The Australian reports the government is believed to be considering putting the licence fee cut before the Expenditure Review Committee.

Seven, Nine and TEN have received reductions under previous governments and now pay 4.5 per cent of gross revenues in licence fees. But they have called for further reductions whilst objecting to increased primetime ads being introduced to SBS.

A spokesman for Turnbull declined to comment.

Meanwhile SBS Managing Director Michael Ebeid writes in an article for the newspaper that advertising is not a new concept to SBS, with a third of our funding comes from commercial revenue.

“To think that SBS can walk up and take hard-earned revenue from commercial networks and create a seismic shift in the market wildly overstates our influence,” he wrote.

“SBS introduced in-program advertising in 2006. Since then, Google dominates the web, Facebook, Foxtel, FetchTV and Twitter have taken off, and the arrival of on-demand services like Stan, Presto and Netflix has everybody buzzing and engaged like never before.

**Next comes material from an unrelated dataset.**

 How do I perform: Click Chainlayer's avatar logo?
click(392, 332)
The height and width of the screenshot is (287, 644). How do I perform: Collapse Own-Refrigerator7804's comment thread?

“New players challenge all networks to look forward strategically and adjust their offering. SBS having this small change in advertising flexibility should be the least of anyone’s worries.”

9 Responses

  1. The fee is only 4.5% of revenues and automatically reduces as their revenue does, for spectrum worth billions. Seven and Nine are making hundreds of millions of dollars in profits. Ten aren’t but nothing that advantages 7 & 9 more is going to change that. The networks are just trying to ensure that they pocket all of any upturn in advertising if retail picks up, because in a flat market how else can they manufacture increases in profit and give themselves large bonuses.

    Turnbull has opposed this before. This, along with Abbott forcing Turnbull to table media reforms that have no hope of passing the senate, looks like him just trying to set Murdoch on Turnbull to distract from his own problems.

  2. I think I’ve already made my position clear on this. However, I might be persuaded to reconsider it if I only have to pay 1.25% GST from 2017.

  3. I want all the fees cut in half and then half again on everything I have to pay to the govt…..reason…. the quantity of adverts I have to put up with when watching a comm ch

  4. actually, thinking about this more, when governments give subsidies to other industries such as the car industry, they place requirements on them such as building an Australian car. These reductions are in effect a subsidy to the industry and the Minister should place conditions on them such as increase in Australian drama content on all channels – primary and secondary.

    1. Remember too that the licence fee rebates were ostensibly to help the commercials pay for converting to digital.

      Now that that’s done & dusted, what’s their excuse? A minimal change to SBS policy that slightly re-arranges the distribution of allowed advertising?

  5. its those pesky secondary channels that are costing them so much money and hence why they want the fee decrease because they were forced to add those channeld – you know those pesky secondary channels that often help the network’s overall rating for the night so they win; those pesky secondary channels that have next to no staffing and run off a server pre-programmed a month in advance !!!

  6. So … they were given a 16.5% rebate for 2009/10, a 41.5% rebate for 2010/11, a 50% rebate in 2011/12, and were granted an ongoing rebate of 50% for 2012/13 and beyond.

    And now they want a further 50% cut in 2016, and another 50% cut in 2017?

    Hey, Mr. Hockey – I only want to pay 1/8th of my tax. How about it, mate?

  7. if the networks didn’t push for, or get, licence fee rebates then maybe SBS wouldn’t be copping a budget cut and therefore not seek to restructure its advertising quotas. The networks can’t have their cake and eat it too.